Frank Strandli

Personal information
- Date of birth: 16 May 1972 (age 54)
- Place of birth: Kristiansand, Norway
- Height: 1.86 m (6 ft 1 in)
- Position: Forward

Senior career*
- Years: Team / Apps / (Gls)
- 1989–1992: IK Start / 81 / (29)
- 1993–1994: Leeds United / 16 / (2)
- 1993: → IK Start (loan) / 8 / (7)
- 1994: → SK Brann (loan) / 20 / (7)
- 1995: SK Brann / 23 / (7)
- 1996–1997: Lillestrøm SK / 38 / (15)
- 1997–1999: Panathinaikos / 39 / (11)
- 1999–2001: Aalborg Boldspilklub / 53 / (24)
- Total:  / 278 / (102)

International career
- 1989–1990: Norway u-18 / 6 / (1)
- 1990–1993: Norway u-21 / 26 / (12)
- 1992–1999: Norway / 24 / (3)

= Frank Strandli =

Norwegian footballer (born 1972)

Frank Strandli (born 16 May 1972) is a Norwegian former professional footballer who played as a forward.

==Club career==
Strandli was recognised as a fast and physically strong striker. After success in IK Start, he signed for league champions Leeds United in early 1993 and scored on his debut, coming off the bench against Middlesbrough. However, he would score just one more goal and make just 15 further appearances for the Elland Road club.
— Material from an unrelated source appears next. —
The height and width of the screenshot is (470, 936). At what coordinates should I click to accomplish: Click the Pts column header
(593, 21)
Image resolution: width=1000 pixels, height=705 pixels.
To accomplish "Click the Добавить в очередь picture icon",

Within months of arriving in England, he returned to his native Norway to play for IK Start on loan from May to July 1993, and in 1994 he was loaned to SK Brann, signing a permanent deal ahead of the 1995 season. After this earned success in Lillestrøm SK, scoring 15 times in 38 league games. This earned him a move to the Greek top club Panathinaikos.
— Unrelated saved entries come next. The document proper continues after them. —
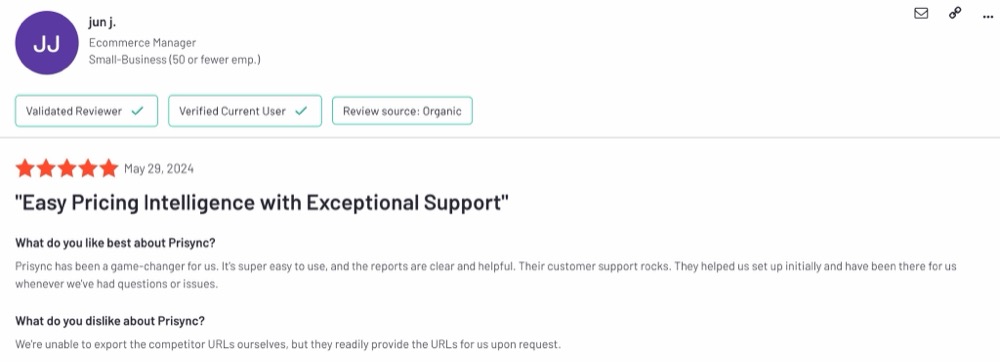Copy review link via chain icon

click(955, 13)
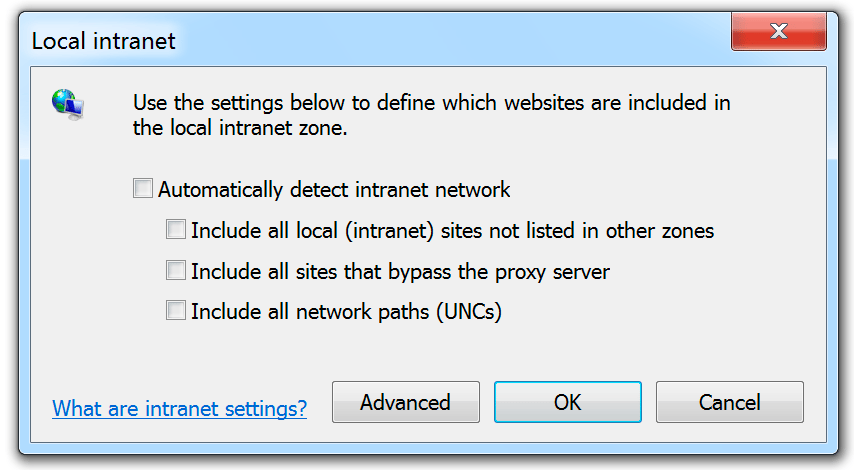Toggle Include all network paths (UNCs) checkbox

pos(175,310)
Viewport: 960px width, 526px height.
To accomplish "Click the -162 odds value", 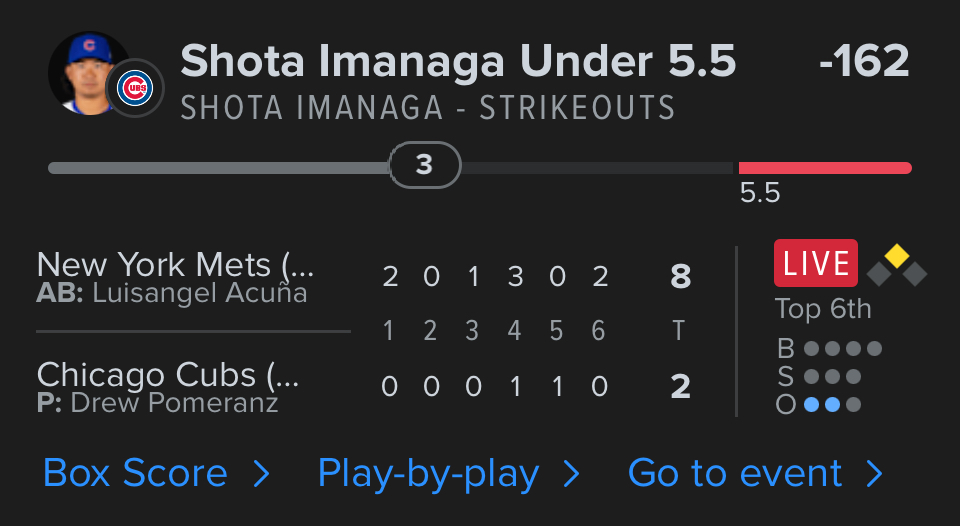I will 863,62.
His last professional club was AaB before he was forced to retire due to a groin injury. During his injury spell he received guidance from mental coach Christian M. Larsen. The coaching techniques Strandli learned at this stage of his career is believed to have helped him come back from injury. He made a return in 2009 with fellow footballer Andreas Lund when both joined FC Lund, a club in the Norwegian sixth tier as a central defender.

==International career==
Strandli played 24 matches for the Norway national team, thus being one cap away from earning the Norwegian Football Association Gold Watch.

==Career statistics==
Scores and results list Norway's goal tally first, score column indicates score after each Strandli goal.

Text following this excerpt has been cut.